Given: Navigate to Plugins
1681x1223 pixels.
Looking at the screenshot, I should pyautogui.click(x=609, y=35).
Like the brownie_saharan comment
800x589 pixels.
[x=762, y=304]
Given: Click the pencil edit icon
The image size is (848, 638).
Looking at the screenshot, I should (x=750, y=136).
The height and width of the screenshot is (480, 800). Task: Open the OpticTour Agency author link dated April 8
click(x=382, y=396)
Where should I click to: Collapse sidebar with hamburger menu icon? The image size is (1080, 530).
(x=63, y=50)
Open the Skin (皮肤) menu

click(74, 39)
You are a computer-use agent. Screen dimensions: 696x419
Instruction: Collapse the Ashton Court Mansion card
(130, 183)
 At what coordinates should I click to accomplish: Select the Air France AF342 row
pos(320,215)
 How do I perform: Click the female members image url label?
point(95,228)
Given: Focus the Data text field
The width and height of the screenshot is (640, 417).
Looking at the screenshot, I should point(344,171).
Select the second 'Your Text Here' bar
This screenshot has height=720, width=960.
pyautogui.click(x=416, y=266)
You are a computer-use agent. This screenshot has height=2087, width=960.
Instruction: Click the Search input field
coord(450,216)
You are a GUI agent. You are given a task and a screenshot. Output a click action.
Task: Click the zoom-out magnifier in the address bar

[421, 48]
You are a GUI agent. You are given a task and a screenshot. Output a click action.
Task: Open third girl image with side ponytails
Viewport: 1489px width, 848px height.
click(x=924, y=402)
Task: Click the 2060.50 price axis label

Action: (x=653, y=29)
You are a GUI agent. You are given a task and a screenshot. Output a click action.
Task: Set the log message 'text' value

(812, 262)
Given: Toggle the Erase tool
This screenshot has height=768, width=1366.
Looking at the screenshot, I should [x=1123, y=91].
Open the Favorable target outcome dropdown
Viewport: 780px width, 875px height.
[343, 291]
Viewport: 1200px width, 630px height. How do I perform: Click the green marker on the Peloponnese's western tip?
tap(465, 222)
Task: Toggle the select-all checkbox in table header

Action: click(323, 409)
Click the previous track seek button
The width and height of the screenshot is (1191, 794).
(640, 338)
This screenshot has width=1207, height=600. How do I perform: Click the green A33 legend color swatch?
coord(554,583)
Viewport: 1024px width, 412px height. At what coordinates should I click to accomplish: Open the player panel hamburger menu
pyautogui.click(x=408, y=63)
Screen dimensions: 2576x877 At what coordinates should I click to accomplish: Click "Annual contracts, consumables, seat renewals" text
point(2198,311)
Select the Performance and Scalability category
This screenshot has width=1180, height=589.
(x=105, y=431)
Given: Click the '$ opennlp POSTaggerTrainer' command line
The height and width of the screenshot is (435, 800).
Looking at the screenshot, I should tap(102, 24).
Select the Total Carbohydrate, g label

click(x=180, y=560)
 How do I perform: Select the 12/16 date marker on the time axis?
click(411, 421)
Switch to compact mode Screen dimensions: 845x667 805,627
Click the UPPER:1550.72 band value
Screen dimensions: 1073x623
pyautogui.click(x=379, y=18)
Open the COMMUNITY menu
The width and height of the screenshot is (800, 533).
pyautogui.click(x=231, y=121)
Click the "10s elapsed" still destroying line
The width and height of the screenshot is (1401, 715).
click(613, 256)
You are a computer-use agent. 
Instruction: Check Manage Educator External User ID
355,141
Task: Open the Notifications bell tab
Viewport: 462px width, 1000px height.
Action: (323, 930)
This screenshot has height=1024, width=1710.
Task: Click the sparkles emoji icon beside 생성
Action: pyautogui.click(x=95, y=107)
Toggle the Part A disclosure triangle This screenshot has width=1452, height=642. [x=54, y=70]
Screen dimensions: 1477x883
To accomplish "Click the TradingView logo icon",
============
Wherever the word "computer" appears in a line of the data above, copy that line.

## Response below:
You are a computer-use agent. Screen dimensions: 696x419
You are a computer-use agent. This screenshot has height=2087, width=960.
You are a computer-use agent. 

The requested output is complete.